Set down exactly the lines in the records below that run from the line with "has width=900, height=1250." to the line with "Given: Switch to the second workspace", inclusive, and nothing more.

GIVEN DATA:
=====
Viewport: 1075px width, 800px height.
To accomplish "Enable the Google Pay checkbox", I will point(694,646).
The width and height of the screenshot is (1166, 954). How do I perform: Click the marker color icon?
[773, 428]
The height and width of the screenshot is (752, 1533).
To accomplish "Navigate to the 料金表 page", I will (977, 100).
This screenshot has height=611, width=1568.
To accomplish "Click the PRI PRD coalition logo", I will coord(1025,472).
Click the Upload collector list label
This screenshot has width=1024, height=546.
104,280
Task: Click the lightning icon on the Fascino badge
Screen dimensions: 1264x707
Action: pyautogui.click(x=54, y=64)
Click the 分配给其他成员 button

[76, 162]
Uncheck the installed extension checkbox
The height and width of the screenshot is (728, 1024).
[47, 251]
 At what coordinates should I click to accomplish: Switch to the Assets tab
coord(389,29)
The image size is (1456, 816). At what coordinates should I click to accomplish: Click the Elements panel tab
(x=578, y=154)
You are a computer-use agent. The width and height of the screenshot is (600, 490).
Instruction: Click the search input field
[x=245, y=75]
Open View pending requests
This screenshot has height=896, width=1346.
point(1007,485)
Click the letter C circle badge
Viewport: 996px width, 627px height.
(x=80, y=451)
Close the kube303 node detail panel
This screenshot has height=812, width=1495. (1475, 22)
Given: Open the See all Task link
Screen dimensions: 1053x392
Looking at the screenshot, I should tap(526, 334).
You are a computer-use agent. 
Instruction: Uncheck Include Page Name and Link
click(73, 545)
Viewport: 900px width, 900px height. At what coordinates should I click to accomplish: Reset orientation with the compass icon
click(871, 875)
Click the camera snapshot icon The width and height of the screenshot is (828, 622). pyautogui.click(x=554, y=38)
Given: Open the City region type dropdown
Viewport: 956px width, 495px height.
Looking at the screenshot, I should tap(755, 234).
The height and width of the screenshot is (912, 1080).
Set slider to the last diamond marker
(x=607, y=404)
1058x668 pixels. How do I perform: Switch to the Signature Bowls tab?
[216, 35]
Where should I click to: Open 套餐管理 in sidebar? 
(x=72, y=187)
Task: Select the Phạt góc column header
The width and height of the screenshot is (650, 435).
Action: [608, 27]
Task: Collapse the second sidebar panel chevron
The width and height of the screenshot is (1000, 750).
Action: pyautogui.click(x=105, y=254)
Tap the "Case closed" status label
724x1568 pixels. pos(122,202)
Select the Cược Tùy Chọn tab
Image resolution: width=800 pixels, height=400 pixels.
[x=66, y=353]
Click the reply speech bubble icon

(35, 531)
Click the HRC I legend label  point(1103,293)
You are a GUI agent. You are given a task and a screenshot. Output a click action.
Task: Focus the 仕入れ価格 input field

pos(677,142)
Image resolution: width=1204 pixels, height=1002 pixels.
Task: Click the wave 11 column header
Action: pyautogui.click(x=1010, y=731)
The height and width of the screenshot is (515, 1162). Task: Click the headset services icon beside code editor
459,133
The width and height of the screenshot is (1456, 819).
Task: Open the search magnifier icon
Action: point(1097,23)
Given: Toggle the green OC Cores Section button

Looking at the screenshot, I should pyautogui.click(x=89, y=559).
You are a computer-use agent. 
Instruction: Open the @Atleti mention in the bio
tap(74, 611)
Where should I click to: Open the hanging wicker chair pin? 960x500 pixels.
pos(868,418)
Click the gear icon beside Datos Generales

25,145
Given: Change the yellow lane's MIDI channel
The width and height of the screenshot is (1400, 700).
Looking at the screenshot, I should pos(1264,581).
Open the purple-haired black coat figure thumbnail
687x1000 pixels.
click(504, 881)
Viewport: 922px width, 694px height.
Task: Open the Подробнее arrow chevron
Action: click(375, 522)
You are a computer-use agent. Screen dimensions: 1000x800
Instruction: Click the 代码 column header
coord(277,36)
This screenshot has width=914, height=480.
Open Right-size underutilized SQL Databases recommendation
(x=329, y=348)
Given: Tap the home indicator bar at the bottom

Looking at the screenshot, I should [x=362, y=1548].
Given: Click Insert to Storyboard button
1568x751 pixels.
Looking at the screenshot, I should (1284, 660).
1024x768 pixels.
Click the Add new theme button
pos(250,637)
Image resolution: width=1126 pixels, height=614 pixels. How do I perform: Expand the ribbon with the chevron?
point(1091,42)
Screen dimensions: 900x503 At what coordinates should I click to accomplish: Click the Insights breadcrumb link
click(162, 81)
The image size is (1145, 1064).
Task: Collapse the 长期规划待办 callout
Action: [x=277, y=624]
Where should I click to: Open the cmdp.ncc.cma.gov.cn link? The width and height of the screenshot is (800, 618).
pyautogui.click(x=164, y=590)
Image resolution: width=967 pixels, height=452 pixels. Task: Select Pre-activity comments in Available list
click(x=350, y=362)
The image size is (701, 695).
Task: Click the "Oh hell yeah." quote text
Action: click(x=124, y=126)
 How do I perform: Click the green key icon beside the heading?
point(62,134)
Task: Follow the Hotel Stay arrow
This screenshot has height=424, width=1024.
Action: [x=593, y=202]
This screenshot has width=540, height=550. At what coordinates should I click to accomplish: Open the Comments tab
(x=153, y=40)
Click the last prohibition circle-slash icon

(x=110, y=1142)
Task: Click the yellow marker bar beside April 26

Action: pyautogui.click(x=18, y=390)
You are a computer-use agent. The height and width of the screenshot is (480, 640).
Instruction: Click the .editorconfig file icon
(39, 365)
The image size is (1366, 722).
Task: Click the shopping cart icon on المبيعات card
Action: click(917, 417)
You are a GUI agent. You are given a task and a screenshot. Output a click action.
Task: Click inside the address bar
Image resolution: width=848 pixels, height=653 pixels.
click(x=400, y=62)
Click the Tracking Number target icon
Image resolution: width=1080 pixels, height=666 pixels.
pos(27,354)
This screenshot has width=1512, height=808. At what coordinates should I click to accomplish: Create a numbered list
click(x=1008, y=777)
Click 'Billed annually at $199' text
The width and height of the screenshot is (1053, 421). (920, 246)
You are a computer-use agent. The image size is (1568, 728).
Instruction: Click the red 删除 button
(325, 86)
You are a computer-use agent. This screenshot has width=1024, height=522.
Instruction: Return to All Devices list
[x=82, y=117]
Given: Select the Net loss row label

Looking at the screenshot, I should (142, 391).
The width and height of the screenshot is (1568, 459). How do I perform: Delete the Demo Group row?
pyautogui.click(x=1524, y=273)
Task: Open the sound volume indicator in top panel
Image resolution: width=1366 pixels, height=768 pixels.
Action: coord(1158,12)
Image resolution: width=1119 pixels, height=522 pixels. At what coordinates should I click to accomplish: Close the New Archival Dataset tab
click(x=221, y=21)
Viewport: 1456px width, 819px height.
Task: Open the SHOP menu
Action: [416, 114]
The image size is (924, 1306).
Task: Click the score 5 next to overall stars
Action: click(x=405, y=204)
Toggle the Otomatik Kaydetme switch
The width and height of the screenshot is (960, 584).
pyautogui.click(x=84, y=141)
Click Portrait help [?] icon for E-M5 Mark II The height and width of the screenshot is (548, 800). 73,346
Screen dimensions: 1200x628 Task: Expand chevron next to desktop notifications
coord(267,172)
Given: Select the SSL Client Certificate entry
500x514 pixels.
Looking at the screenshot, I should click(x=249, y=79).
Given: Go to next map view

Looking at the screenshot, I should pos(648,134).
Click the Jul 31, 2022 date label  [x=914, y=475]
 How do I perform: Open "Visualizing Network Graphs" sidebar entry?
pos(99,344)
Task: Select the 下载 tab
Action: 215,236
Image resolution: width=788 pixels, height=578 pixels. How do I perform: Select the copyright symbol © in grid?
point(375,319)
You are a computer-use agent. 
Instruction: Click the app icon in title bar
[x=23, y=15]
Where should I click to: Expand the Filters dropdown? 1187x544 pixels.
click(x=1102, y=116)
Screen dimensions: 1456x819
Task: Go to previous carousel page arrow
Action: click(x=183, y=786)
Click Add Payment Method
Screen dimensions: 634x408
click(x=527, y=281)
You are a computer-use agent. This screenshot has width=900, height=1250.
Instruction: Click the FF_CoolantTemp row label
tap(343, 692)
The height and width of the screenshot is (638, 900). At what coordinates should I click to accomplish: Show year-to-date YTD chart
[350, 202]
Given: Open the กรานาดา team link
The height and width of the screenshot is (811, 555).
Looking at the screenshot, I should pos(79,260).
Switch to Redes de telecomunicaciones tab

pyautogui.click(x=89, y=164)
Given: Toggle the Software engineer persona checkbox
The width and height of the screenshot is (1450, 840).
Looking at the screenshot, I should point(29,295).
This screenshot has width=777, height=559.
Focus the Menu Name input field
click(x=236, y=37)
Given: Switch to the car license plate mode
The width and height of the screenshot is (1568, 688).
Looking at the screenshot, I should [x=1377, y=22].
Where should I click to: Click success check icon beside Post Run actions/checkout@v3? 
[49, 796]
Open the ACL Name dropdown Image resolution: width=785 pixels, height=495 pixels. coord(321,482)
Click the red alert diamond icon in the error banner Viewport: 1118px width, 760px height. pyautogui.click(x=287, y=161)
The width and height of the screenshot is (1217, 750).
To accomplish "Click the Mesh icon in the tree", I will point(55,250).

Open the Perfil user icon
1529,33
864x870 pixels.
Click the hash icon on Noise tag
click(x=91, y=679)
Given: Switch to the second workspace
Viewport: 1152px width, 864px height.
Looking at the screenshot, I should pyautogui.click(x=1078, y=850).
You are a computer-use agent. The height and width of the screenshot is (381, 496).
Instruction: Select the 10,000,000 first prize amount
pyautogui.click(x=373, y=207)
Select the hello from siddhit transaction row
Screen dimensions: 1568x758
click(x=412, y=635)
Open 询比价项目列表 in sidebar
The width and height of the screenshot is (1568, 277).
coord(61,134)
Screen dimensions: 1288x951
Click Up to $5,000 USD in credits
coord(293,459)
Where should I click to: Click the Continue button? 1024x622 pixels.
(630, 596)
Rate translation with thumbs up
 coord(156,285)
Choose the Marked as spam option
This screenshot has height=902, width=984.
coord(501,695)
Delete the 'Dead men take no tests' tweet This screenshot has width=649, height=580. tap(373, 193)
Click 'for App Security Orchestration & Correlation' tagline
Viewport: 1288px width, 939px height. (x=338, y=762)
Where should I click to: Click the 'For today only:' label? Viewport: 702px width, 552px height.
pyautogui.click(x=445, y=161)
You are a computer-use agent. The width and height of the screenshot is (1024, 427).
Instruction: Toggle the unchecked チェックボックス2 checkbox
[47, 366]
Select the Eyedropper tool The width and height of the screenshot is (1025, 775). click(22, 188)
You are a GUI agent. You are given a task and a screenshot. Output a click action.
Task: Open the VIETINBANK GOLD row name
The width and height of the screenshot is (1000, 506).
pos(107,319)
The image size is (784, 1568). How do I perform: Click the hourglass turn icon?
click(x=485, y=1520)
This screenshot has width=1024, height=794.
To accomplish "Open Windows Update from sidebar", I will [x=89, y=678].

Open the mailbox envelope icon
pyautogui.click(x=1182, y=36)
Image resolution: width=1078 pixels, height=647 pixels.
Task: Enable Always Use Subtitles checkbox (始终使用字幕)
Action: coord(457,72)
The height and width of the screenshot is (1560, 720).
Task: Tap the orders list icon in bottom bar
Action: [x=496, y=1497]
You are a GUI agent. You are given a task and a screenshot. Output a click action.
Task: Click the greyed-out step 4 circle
=====
TASK RESPONSE:
You are a computer-use agent. This screenshot has width=900, height=1250.
Instruction: Click the FF_CoolantTemp row label
tap(343, 692)
The height and width of the screenshot is (638, 900). At what coordinates should I click to accomplish: Show year-to-date YTD chart
[350, 202]
Given: Open the กรานาดา team link
The height and width of the screenshot is (811, 555).
Looking at the screenshot, I should pos(79,260).
Switch to Redes de telecomunicaciones tab

pyautogui.click(x=89, y=164)
Given: Toggle the Software engineer persona checkbox
The width and height of the screenshot is (1450, 840).
Looking at the screenshot, I should point(29,295).
This screenshot has width=777, height=559.
Focus the Menu Name input field
click(x=236, y=37)
Given: Switch to the car license plate mode
The width and height of the screenshot is (1568, 688).
Looking at the screenshot, I should [x=1377, y=22].
Where should I click to: Click success check icon beside Post Run actions/checkout@v3? 
[49, 796]
Open the ACL Name dropdown Image resolution: width=785 pixels, height=495 pixels. coord(321,482)
Click the red alert diamond icon in the error banner Viewport: 1118px width, 760px height. pyautogui.click(x=287, y=161)
The width and height of the screenshot is (1217, 750).
To accomplish "Click the Mesh icon in the tree", I will point(55,250).

Open the Perfil user icon
1529,33
864x870 pixels.
Click the hash icon on Noise tag
click(x=91, y=679)
Given: Switch to the second workspace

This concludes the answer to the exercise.